Primary vs Secondary Data
Primary Data
Primary data refers to information collected directly by the researcher.
This data is gathered specifically to address the researcher’s current problem or objective, tailored to meet the specific requirements of a particular study.
Methods of collecting primary data
Secondary Data
- Secondary data refers to information that has already been collected, compiled, and published by others for purposes different from the researcher’s current study.
Methods of collecting secondary data
Why Secondary Data?
Cost-Effective (not always)
Time-saving
Preliminary Research: It serves as a valuable resource for preliminary research or background studies, helping to identify gaps in knowledge, formulate hypotheses, and refine research questions.
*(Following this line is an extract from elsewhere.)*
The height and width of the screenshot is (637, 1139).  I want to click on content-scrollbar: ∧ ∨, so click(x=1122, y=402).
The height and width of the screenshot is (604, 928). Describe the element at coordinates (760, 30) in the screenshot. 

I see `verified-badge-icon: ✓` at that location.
Historical Analysis: Enables researchers to conduct historical analyses and understand past trends, events, and behaviors, which can inform present and future research directions.
Validation: Secondary data can be used to validate findings from primary data
Observational Studies vs Experimental Study
Observational Study
The researcher observes and collects data without manipulating variables.
Experimental study
The researcher manipulates one or more variables (independent variables) and measures the effect on another variable (dependent variable).
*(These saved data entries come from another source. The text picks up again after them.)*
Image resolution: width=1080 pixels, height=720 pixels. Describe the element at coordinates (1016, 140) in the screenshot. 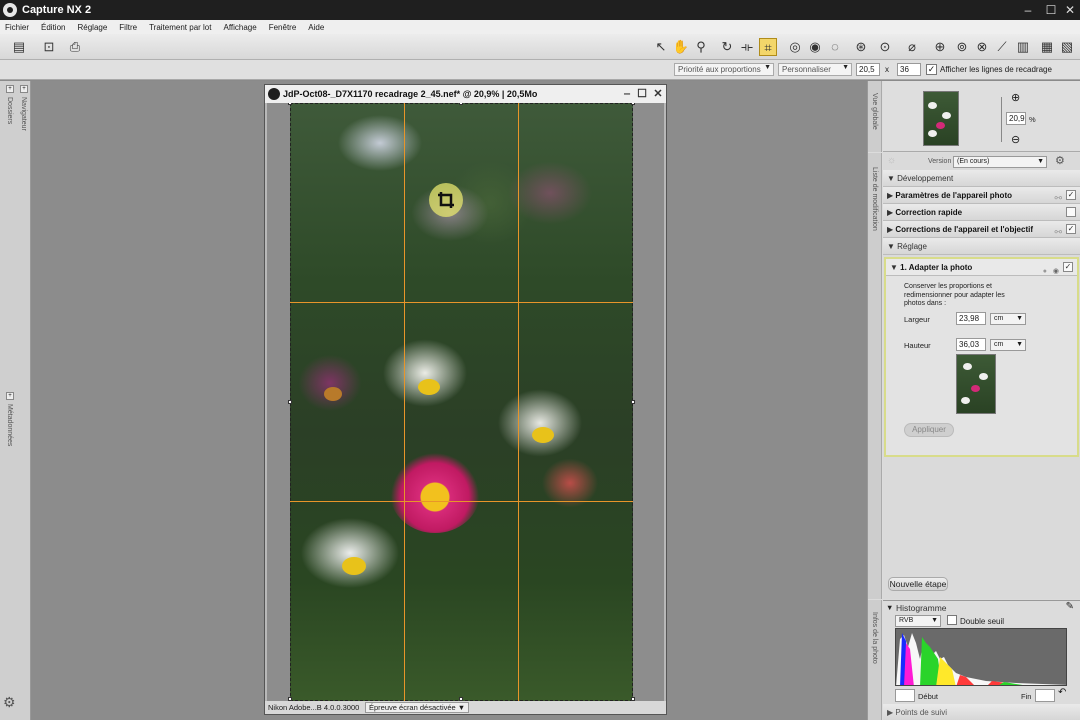

I see `zoom-out-icon: ⊖` at that location.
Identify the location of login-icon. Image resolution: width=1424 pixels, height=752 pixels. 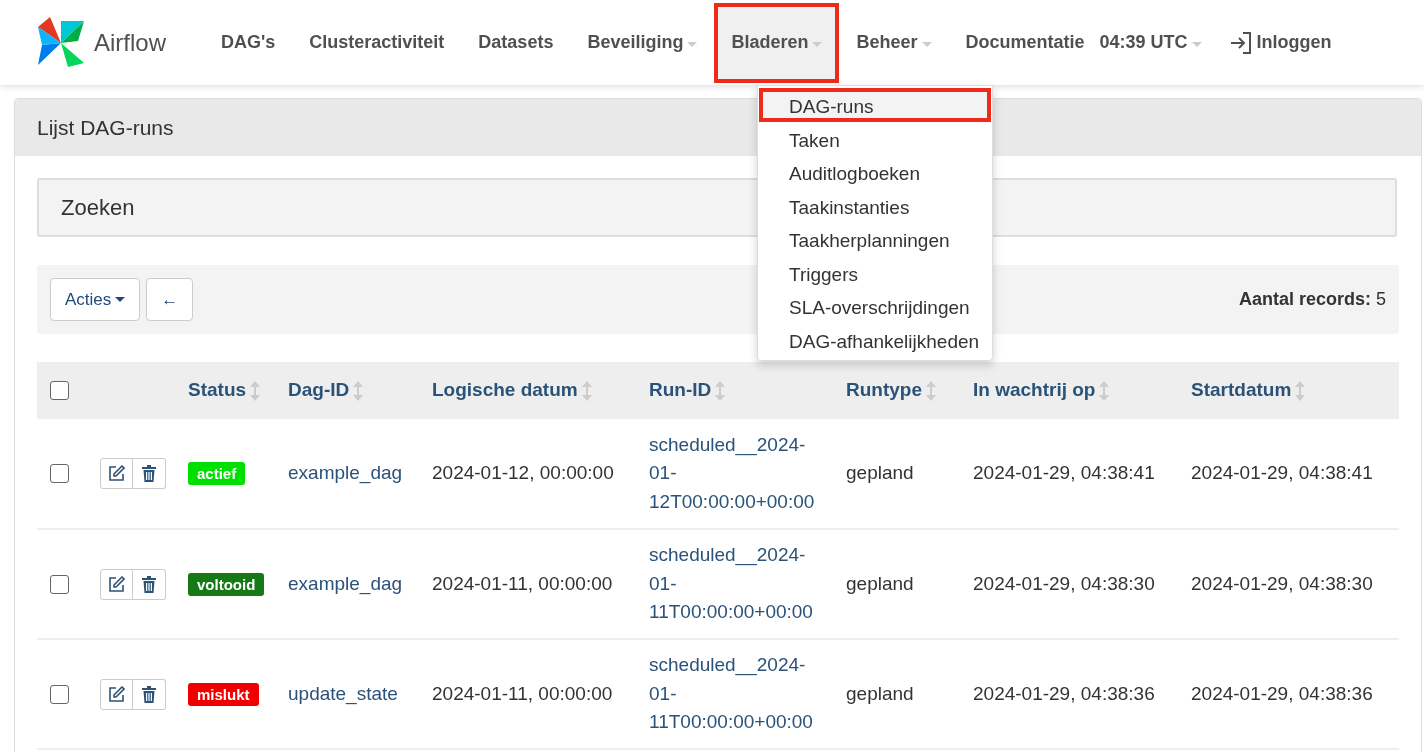
(1240, 42).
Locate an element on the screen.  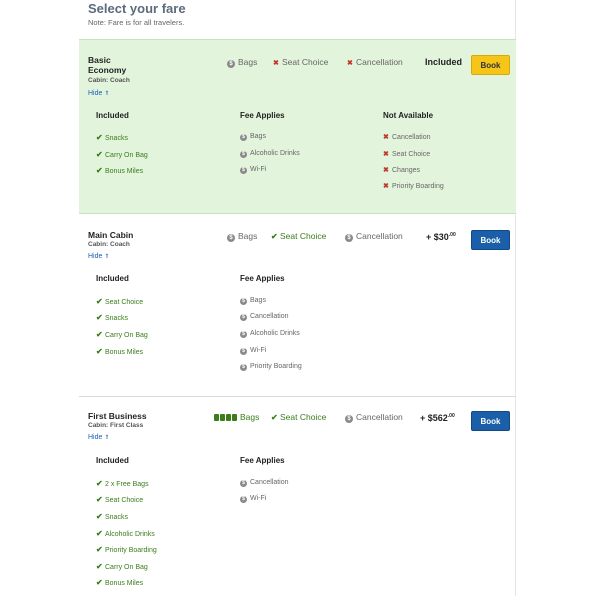
fare-price: Included is located at coordinates (444, 62).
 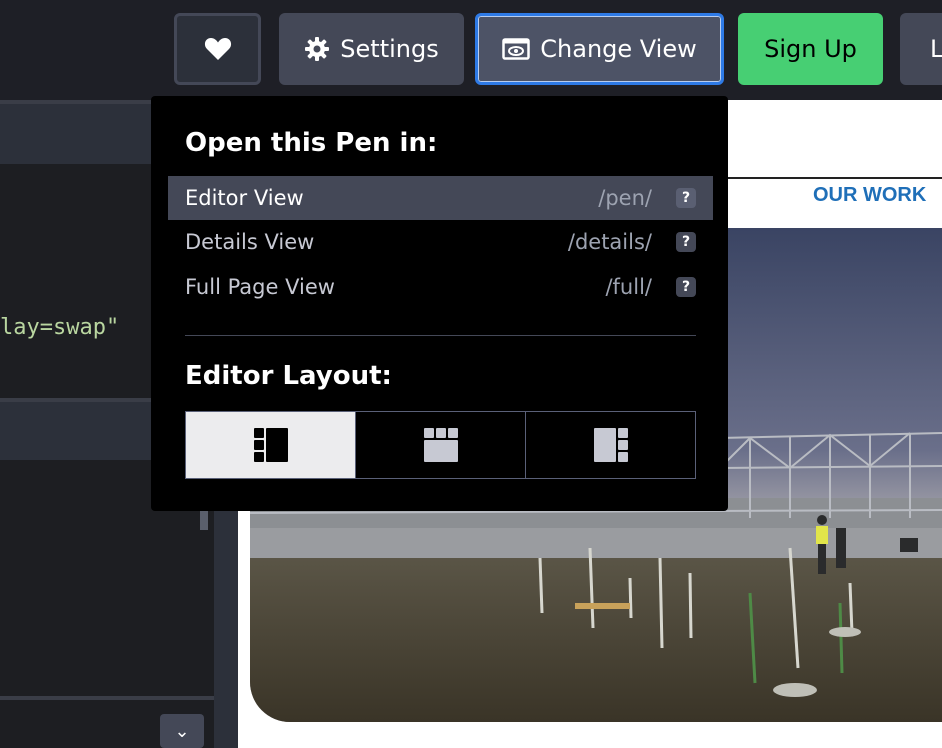 I want to click on layout-left-icon, so click(x=270, y=445).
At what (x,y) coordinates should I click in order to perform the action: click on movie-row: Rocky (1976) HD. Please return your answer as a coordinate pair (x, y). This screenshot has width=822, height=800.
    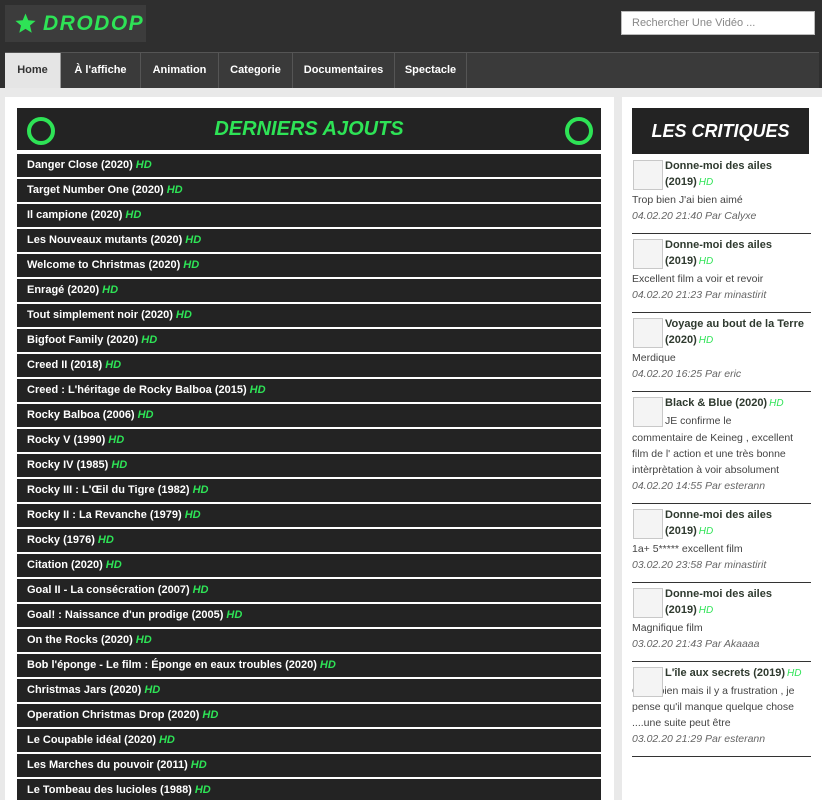
    Looking at the image, I should click on (309, 540).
Example for observational study vs experimental study
Research question: “Investigate the effect of fertilizer A and B on chili crop yield.”
Following is how two researchers started the data collection to answer the research question.
Researcher 1
Step 1: Population: Identify two groups of chili farmers based on the fertilizer they use.
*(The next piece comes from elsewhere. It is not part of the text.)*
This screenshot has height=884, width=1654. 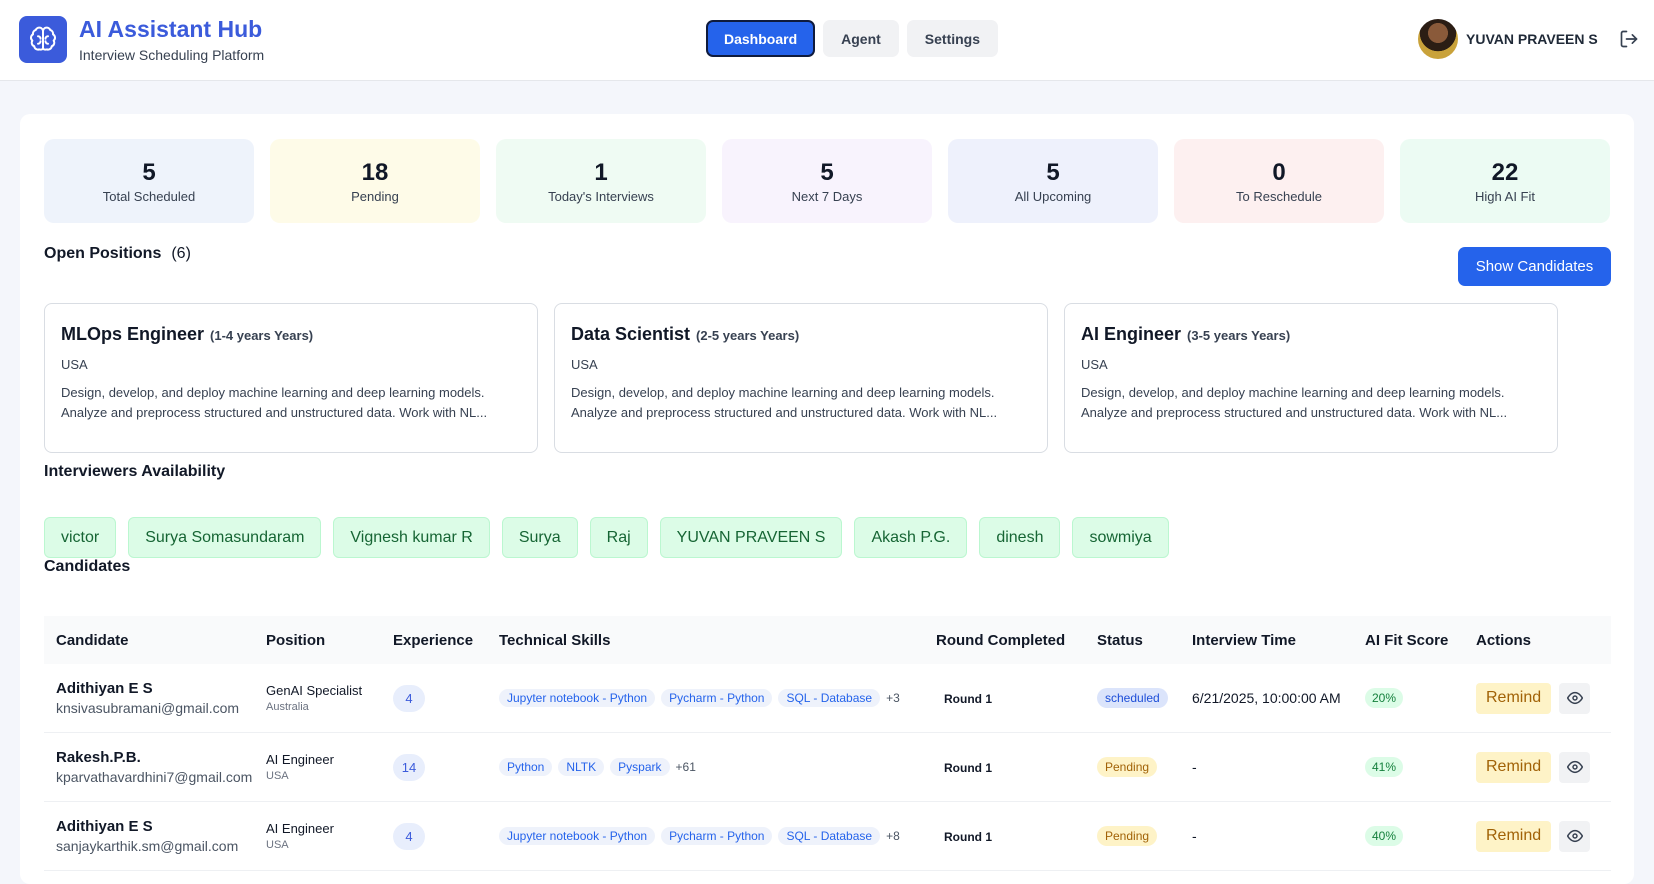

Group A: Farmers using fertilizer A.
Group B: Farmers using fertilizer B.
Step 2: Data collection: Collect data on chili crop yield from both groups at the end of the growing season.
Researcher 2
Step 1: Randomization: Randomly assign plots of land to receive either fertilizer A or fertilizer B. Same seed variety is used.
Step 2: Control Conditions: Ensure all other conditions (water, sunlight, humidity, soil type) are kept constant across all plots. Use consistent pest management practices and ensure uniform planting and harvesting techniques.
Step 3: Data Collection: Measure the chili crop yield from each plot at the end of the growing season.
Here researcher 1 used observation study to collect data and researcher two use experimental study to collect data.
Population
The complete collection of individuals or objects that are of interest.
Example
We’re interested in studying the average height of all adults in a country, the population is all adult residents of that country.
Unit
A unit is a single member of the population. It could be an individual or an object.
Example
- Population
We’re interested in studying the average height of all adults in a country, the population is all adult residents of that country.
- Unit
In our example of studying adult height, each adult residing in the country would be a unit.
Sample
A subset of units in a population.
Sampling
Sampling is the process of selecting a subset of individuals or items from a population.
Statistics
A numerical summary of a sample.
Parameter
A numerical summary of a population.
Two Branches of Statistics
1. Descriptive Statistics
Describe and summarize the collected data through numerical summaries, tables, and graphs.
2. Inferential Statistics
Statistical inference refers to the methods used to make estimations, decisions, or predictions about a population parameters based on the statistics computed from a sample that was selected from that population.
Census
A census involves collecting information from every individual or unit within the entire population of interest.
Sample Survey
A survey involves collecting information from a subset (sample) of the population to estimate characteristics of the entire population.
Notations
Parameters are usually denoted by Greek letters
Example:
\mu - \text{population mean}
\sigma - \text{population variance}
Statistics are denoted by English letters (Capital or Simple? You will learn more of this in the “Statistical Inference” section)
Eample:
\bar{X} - \text{sample mean}
S^2 - \text{sample variance}